• Request 1
Decide whether each statement agrees with the essay on James Castle and outsider art, answering yes or no and quoting the words of the essay that decide it: (a) Castle's parents refused to give him ordinary art supplies; (b) Castle made his drawing ink from soot and saliva; (c) the writer saw Castle's work at the Boise Art Museum.
• Request 2
Resume the essay on James Castle and outsider art, starting right after its final sentence.

• Extract provided
BEGIN
Many of the great modernists, particularly those who had connections to surrealism, were proponents of artwork created by children, the untrained, and the insane. There was a naivete associated with this work that some modernists were striving for in their own. The idea behind this was that these works were able to communicate the most primitive and primary elements of human experience in the most broadly understandable way. Children, or the insane, have no intellectual baggage of art history and world culture that comprised the bedrock of art making over the centuries.
There is probably something to this, though the concept can lead to comments such as, "My three-year-old could do that." The problem is that we cannot unlearn what we, as artists, know of art history. And though Jackson Pollock’s drip paintings may seem like something a child could produce, they most assuredly are not. The skill of making something look effortless is on par with making something look "realistic." The latter, after all, was one of the chief goals of artists until the most recent decades and is still one of the elements that many in a general audience prefer. A good example of someone who could achieve both is John Singer Sargent. Up close the brush strokes look haphazard and fully abstract, yet from a distance they form astonishing portrait likenesses. The look is fresh, not belabored, but was no simple task.
It is rare to find an artist so detached from the past and the present who is still able to communicate to the common viewer and attract the interest of the art world elite. The prime example of an artist who achieved this is someone whose life shows why this is an anomaly. While I was living in Idaho in the late 1990s I came upon the work of James Castle. He was already deceased but his work has only started to gain national attention in the last decade. I was able to view Castle’s work at his primary dealer’s gallery—the J. Crist Gallery in Boise—and at the Boise Art Museum.
What makes Castle’s work special? For one, he lived in remote Garden Valley, Idaho for most of his life. Added to this was the fact that he was both deaf and mute. Once one sees his choice of media the equation is further complicated.
James Castle’s parents owned the general store/post office in Garden Valley. It is from here that James literally "found" most of his art making materials. Cast off or unclaimed cardboard, envelopes, paper, catalogs and magazines were the foundation of much of his work. This would not seem shocking in the era of Cubist collages, but the work of some avant garde artists in Paris was more than a world away from a deaf-mute boy in rural Idaho. Now, it was not for lack of encouragement from James’ family that he employed these materials. His parents bought him every imaginable "normal" art material. He just refused to use them.
If you are not already impressed by Castle’s ingenuity wait for the last ball to drop. The ink that he used to draw imagery on his found papers was made from soot and his own saliva, applied with wooden sticks that he sharpened himself. Some of his drawings may seem crude, but when you consider all this the images take on a new significance. Personally, I would find the works important on a level of pure human achievement, not artistic merit, if it was not for their more transcendent qualities.
END
• Dataset section
BEGIN
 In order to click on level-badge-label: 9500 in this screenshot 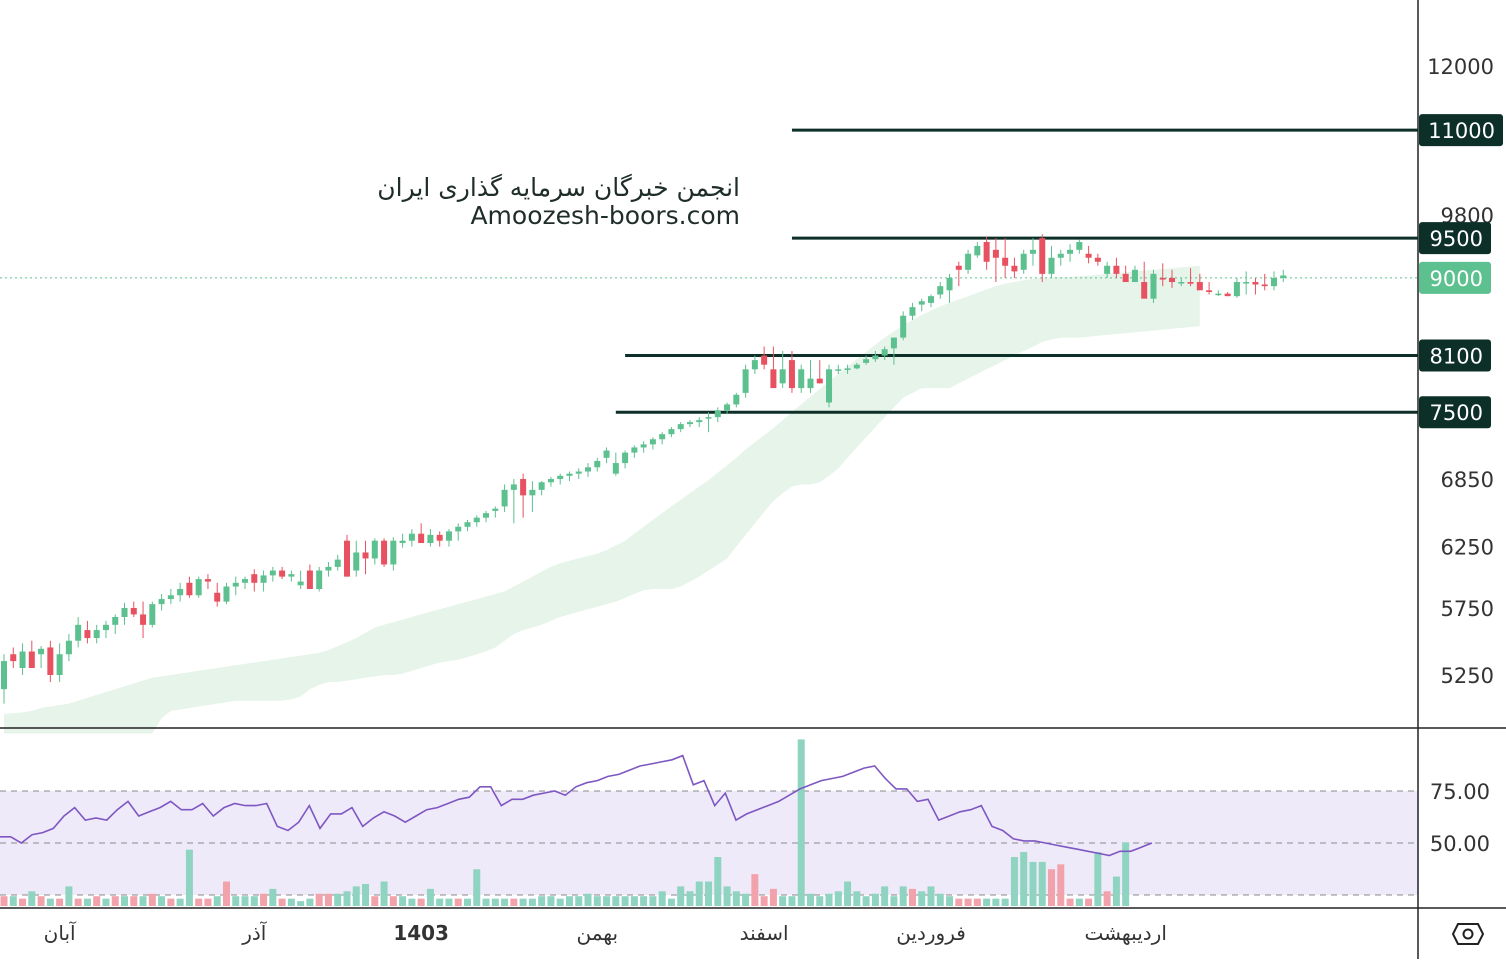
END
• Answer 1
(a) No: "His parents bought him every imaginable "normal" art material."
(b) Yes: "The ink that he used to draw imagery on his found papers was made from soot and his own saliva"
(c) Yes: "I was able to view Castle’s work at his primary dealer’s gallery—the J. Crist Gallery in Boise—and at the Boise Art Museum."

• Answer 2
Art was Castle’s communication with the wide world outside of himself. I think it is appealing to contemporary connoisseurs because it retains many of the qualities of the best postmodern and contemporary art. Some elements are easily recognizable and understandable, while others are beyond our comprehension. The work communicates on certain levels, but is often open to several interpretations. Castle shares our world, but not fully.
I have often been drawn to two specific types of Castle’s work. Some of the drawings mimic the format of high school yearbooks. Small portraits are placed in a grid pattern on the paper, while scribbled lines that stand in for text rest below each image. There are even examples that have been sewn together like books. Though Castle could not read or write (aside from his own name) he clearly understood the significance of the written word. We can only assume that this was ingrained in him even more by observing all the printed matter and letters that passed through the post office.
In 2006 I had the privilege of viewing some of Castle’s work at the Knoedler and Co. Gallery on the upper east of New York City. This work, mostly with elements of letters or text in it, was paired with some late Polaroid photographs by Walker Evans (the exhibition was titled: James Castle and Walker Evans:Wordplay, Signs, and Symbols). It was a compelling comparison. Castle’s work certainly held its own next to one of the twentieth century’s most important artists. The manipulation and recontextualization of letter forms displayed a higher level of creativity than I had previously seen in Castle’s compositions.
The other "series" of Castle’s work that impresses many is his constructions. Utilizing the same found materials, James would build objects he observed in his world. Birds, animals, and sometimes people were crafted by folding and coloring (with what means we are still not certain) papers. Crude sewing was often a means of binding the little sculptures together. The ingenuity of all this is uncanny. Because of his limited communication skills one recognizes that Castle’s powers of observation were far above the average individual.
Again, this is a great story of human triumph, but I assert that it is more. These images are complex and multilayered. They are not the elementary scribblings of a child. Castle is what we often refer to as an Outsider Artist. He is outside the elite art world because he was not groomed and trained within its somewhat incestuous and closed system. However, his work is appreciated for having that primal and untrained quality. Much of the work heralded as the best Outsider Art these days fails to impress. The slap dash qualities, inherent in so much of the work, can come off as cliche instead of significant.
James Castle is among a handful of Outsider Artists who compete as equals among the best artists of their time. If one forgets the backstory of Castle the work still holds up. I suggest that in Castle’s case we should be considered the outsiders. We exist outside of his closed system. We are deciphering his messages, his language, that we cannot wholly comprehend. This makes for work that is not static. It compels us to come back again and again.
Castle’s first major museum survey opened in October 2008 at the Philadelphia Museum of Art. The museum also has an exhibit of jewelry fashioned by Alexander Calder (until November 2008) that is well worth seeing.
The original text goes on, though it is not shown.